On April 7, CABRI welcomed public debt managers from 15 African countries to the fifth network engagement meeting. Prudent considerations in weighing the benefits, costs, and risks of various financing options in the face of uncertainty were discussed.
The Top 2 key takeaway messages from the network engagement meeting were:
1. Implementing flexible financing strategies
Despite the acceleration of inflation rates and the resultant tightening of monetary conditions in most African countries, the domestic market remains the primary source of financing as it reduces a country’s vulnerability to external shocks. Where the need arises to do external financing, it is mostly on a bilateral and/or multilateral basis and to increase external assets (Morocco). Successful issuance of long dated Eurobond in the international capital markets (Rwanda) to refinance maturing debt and use the remainder of the proceeds towards infrastructure projects is a signal of investor confidence returning from the credit related risks of previous downgrades when the COVID-19 pandemic started to impact negatively on public finances in 2020. Nonetheless, a brief reflection on activities held in 2021, served as a reminder that African countries should continue striving for better credit ratings.
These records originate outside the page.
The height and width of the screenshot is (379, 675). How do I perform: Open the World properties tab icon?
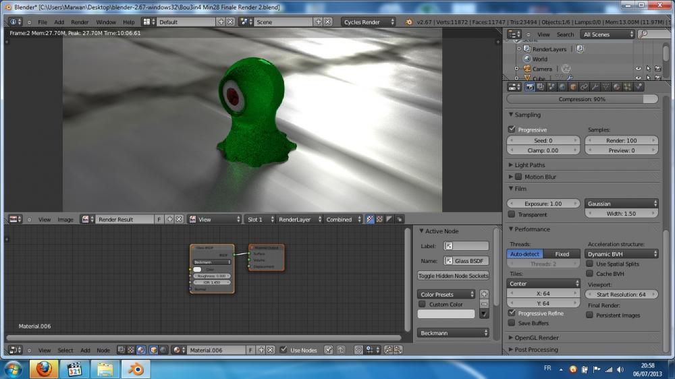click(x=563, y=87)
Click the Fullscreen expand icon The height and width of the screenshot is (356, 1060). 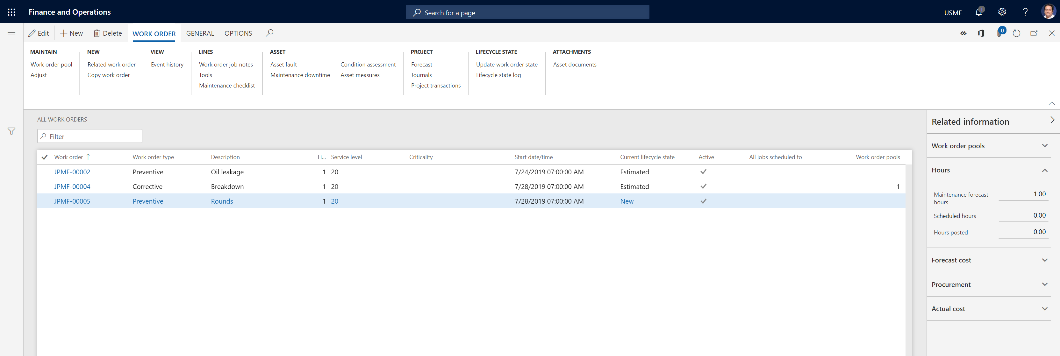pos(1035,33)
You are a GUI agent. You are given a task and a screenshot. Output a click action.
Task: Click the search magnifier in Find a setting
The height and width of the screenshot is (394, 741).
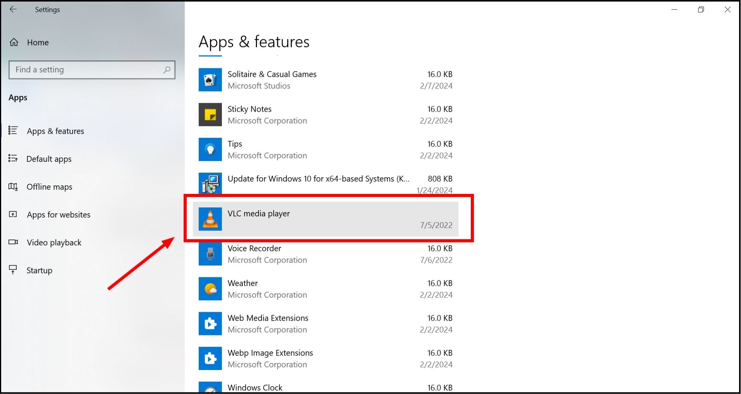click(167, 70)
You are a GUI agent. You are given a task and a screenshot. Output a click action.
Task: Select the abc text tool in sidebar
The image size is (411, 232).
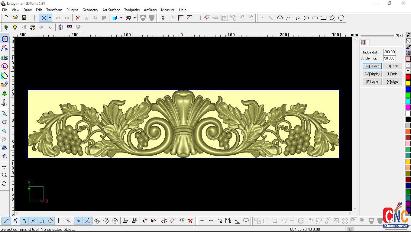(5, 57)
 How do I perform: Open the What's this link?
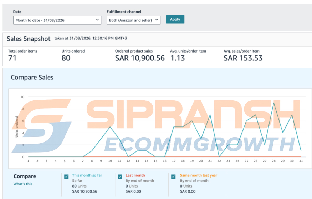(23, 184)
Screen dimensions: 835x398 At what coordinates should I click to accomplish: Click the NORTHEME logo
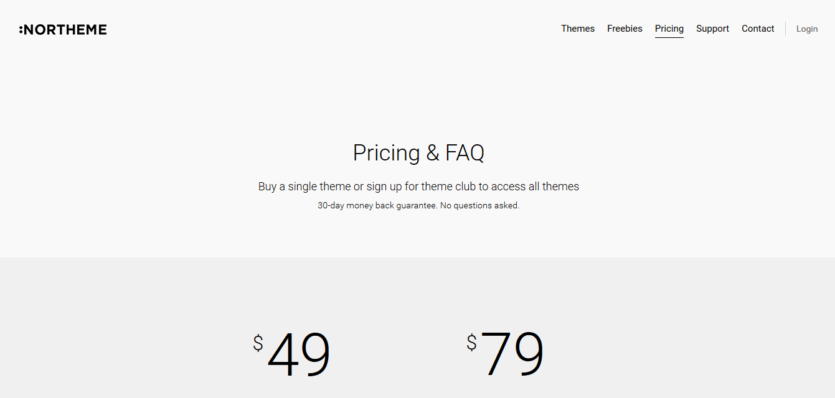pos(63,29)
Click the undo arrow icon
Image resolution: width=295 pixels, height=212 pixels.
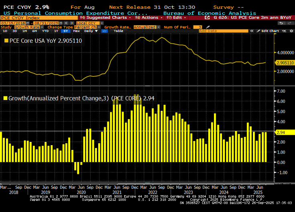tap(282, 23)
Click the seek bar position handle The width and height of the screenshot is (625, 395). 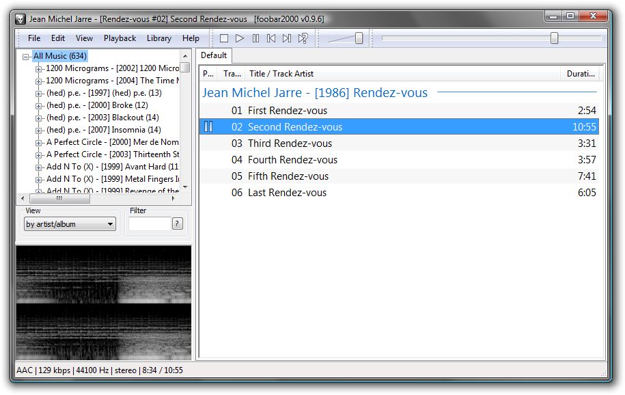pyautogui.click(x=554, y=38)
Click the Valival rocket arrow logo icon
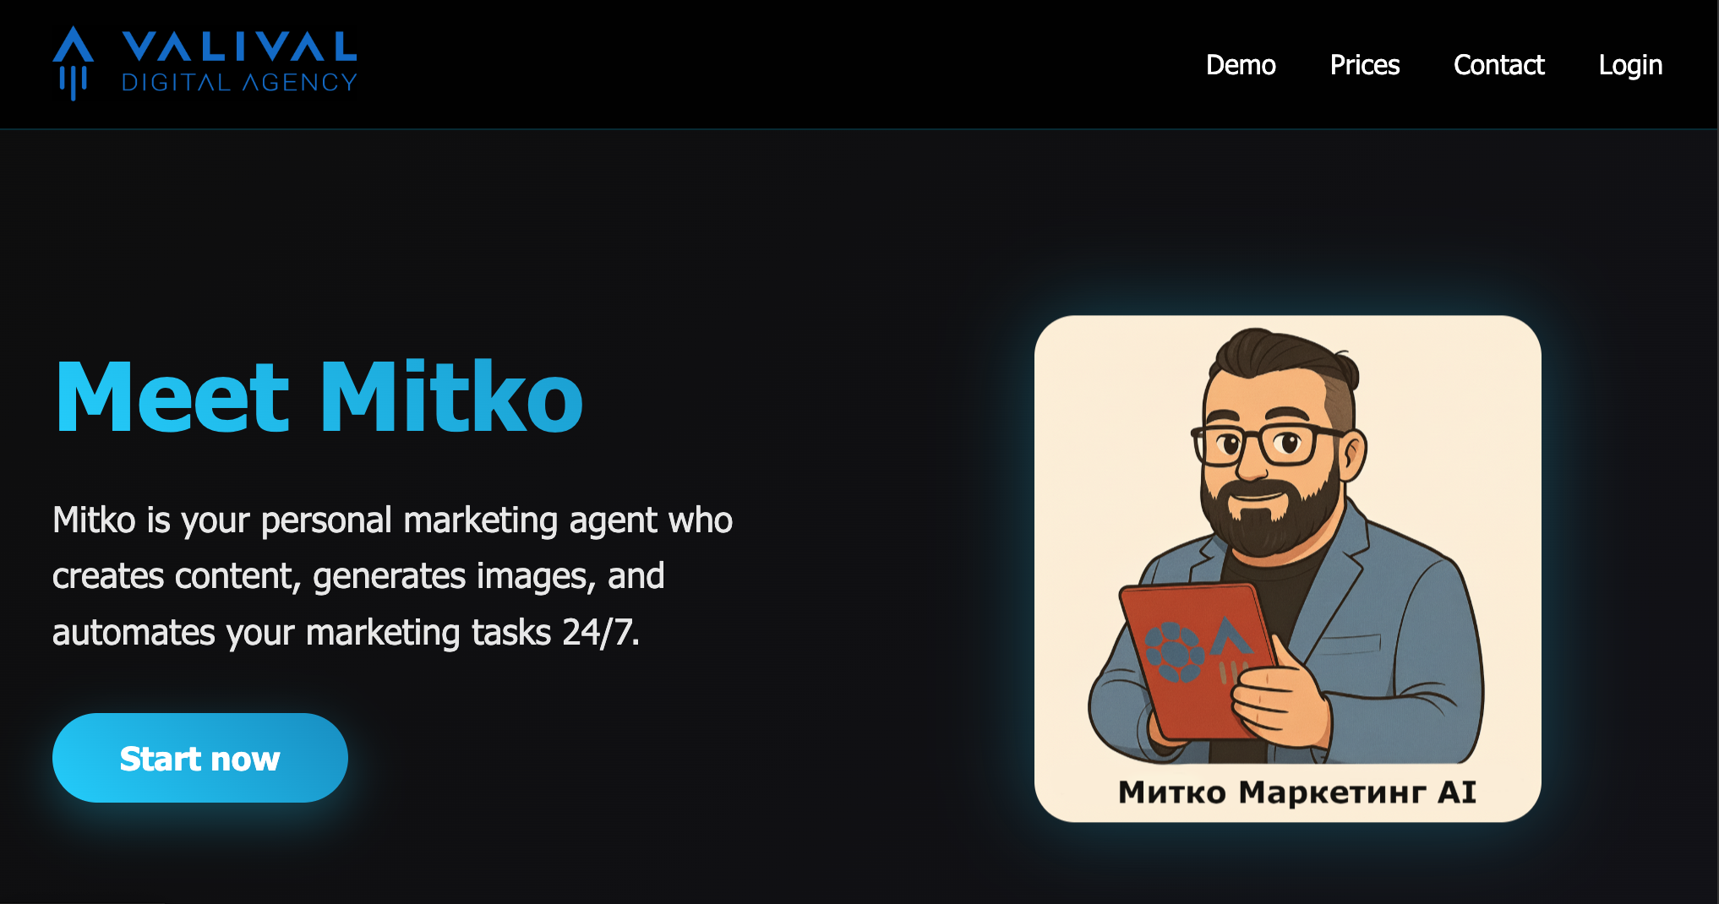Image resolution: width=1719 pixels, height=904 pixels. point(74,63)
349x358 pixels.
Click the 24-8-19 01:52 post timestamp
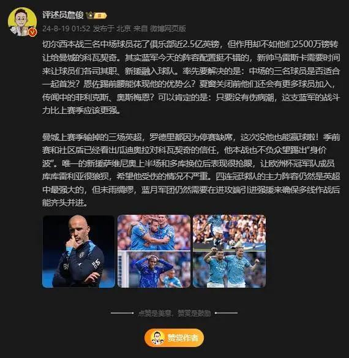point(66,29)
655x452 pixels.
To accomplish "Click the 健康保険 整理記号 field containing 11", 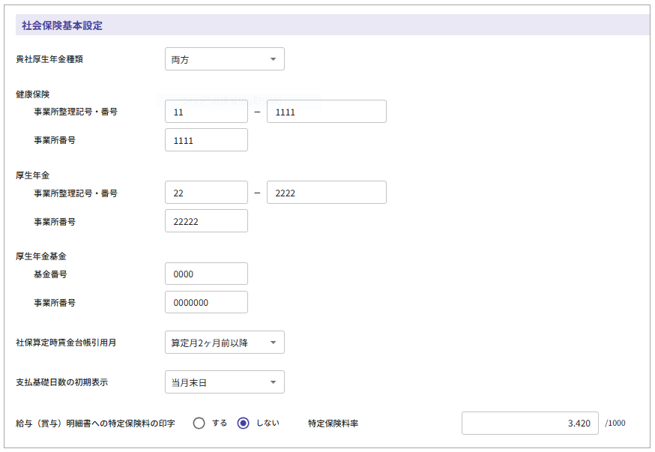I will (206, 112).
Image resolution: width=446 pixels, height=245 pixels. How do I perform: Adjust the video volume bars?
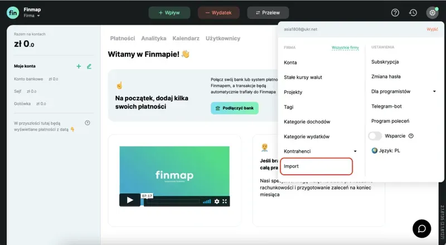point(207,201)
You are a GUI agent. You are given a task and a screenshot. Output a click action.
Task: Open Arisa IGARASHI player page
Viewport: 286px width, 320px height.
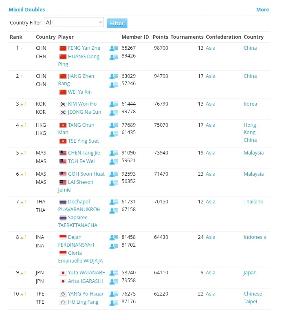click(85, 281)
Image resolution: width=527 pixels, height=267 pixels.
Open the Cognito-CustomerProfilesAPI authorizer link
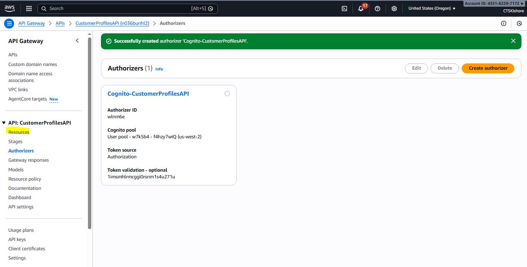coord(148,94)
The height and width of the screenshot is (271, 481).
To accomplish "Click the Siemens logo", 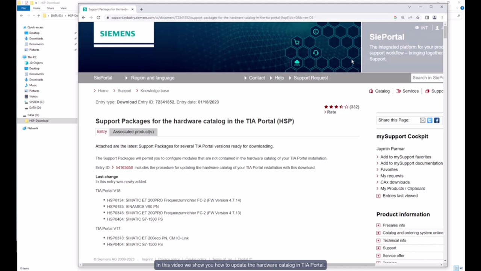I will pyautogui.click(x=117, y=34).
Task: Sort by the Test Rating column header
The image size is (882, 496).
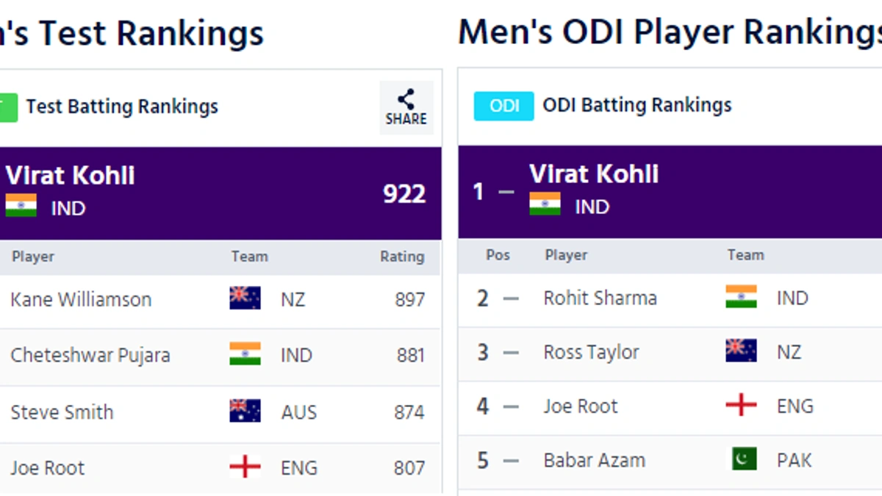Action: [x=401, y=256]
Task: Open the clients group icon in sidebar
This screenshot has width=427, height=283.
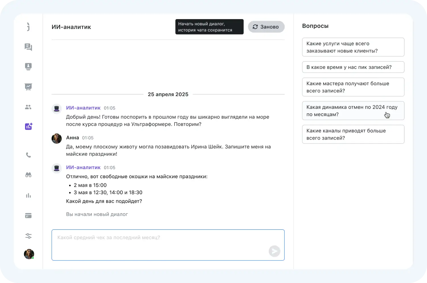Action: click(28, 107)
2. Alternative financing options, managing the risks and reducing debt distress
In attempting to explore any further progress, challenges, and opportunities of using alternative financing options, public debt managers in Africa were urged to think about what they know to be standard operating procedures (for example, the use of traditional funding instruments) in a typical debt management office against the demands brought about by the new financing options geared towards meeting sustainable and other developmental goals. Is there capacity within debt management offices to deal with these new challenges or debt managers would rather use the available capacity to meet standard procedures first? Yet, the few country case studies of using green financing in Africa such as Egypt, Benin and others remain illustrious examples for public debt managers in Africa to reference.
Not only are the financing strategies underpinned by the objective to reduce the costs, but also limiting exposure of the debt portfolio to key financial risks such as rollover, interest rate risk and exchange rate risk. Developing Treasury securities market as demonstrated by the example from Morocco, also feature among the high-ranking funding objectives. Conversion of foreign currency debt into local currency debt was cited as part of the measures that public debt managers in Africa can use to reduce the impact of external vulnerabilities while reducing the risk of debt distress as the presentation from Rwanda demonstrated.
3. In conclusion
While debt management strategies have a medium to long-term focus, hence part of the question on how public debt managers in Africa are contributing to debt sustainability, it is clear that in the short-term, liquidity, costs and risk trade-offs tend to overweigh other considerations. While long-term public debt and its sustainability will continue to dominate the public finance agenda, the role of debt managers in resource mobilisation and expenditure efficiencies was also reflected upon.